■ Problem description: Please count the lines in the records below that contain the string "computer", matching case exactly, and reply with only that number.

■ Rows:
===

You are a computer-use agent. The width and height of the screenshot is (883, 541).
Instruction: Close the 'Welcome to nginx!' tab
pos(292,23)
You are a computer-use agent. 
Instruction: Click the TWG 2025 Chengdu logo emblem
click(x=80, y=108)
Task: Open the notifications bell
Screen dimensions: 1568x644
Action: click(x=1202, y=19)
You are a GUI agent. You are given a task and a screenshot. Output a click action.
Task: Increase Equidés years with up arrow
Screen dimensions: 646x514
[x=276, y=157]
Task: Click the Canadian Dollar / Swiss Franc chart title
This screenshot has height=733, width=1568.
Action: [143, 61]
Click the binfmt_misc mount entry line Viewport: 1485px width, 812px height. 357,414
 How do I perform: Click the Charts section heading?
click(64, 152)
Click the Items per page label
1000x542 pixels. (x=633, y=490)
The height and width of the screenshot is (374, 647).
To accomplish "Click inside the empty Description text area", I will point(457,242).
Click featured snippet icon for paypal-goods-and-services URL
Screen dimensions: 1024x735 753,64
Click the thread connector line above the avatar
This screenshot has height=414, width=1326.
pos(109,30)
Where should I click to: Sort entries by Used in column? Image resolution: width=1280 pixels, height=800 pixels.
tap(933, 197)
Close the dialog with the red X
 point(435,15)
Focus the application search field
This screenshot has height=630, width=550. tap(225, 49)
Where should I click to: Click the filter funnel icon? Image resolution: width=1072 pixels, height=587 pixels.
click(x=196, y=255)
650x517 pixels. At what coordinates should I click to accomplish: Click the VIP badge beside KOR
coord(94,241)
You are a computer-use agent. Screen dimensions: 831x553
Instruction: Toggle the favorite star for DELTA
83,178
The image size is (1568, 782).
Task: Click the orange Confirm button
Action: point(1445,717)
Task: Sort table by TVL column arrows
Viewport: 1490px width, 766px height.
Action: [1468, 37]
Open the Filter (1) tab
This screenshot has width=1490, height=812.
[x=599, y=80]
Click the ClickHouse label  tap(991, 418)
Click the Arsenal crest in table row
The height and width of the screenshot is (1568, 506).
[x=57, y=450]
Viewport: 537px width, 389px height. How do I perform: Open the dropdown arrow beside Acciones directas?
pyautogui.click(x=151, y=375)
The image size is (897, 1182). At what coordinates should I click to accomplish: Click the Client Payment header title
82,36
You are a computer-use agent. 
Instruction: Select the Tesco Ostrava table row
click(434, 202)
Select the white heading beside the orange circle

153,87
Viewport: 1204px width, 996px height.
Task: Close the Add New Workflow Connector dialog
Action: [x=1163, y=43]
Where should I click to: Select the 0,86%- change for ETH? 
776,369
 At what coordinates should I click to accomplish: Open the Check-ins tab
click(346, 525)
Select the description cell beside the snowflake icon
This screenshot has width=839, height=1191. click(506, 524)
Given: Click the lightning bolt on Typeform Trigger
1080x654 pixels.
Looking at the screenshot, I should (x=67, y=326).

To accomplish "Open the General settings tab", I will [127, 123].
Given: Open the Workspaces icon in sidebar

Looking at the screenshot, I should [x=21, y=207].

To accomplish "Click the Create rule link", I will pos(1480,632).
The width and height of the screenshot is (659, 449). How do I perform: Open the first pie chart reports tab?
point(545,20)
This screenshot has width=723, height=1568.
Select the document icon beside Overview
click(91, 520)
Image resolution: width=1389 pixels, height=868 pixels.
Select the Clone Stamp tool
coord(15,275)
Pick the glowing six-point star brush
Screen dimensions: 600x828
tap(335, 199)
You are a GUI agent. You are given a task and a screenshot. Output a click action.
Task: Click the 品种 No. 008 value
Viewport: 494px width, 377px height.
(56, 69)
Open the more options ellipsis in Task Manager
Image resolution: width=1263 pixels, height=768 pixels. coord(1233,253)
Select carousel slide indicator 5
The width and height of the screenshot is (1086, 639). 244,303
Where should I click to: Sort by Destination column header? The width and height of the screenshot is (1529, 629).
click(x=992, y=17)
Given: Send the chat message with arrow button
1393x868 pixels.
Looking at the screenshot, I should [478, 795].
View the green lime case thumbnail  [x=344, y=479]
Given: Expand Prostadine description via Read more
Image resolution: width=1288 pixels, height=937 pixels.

===

■ Response to this exercise: 4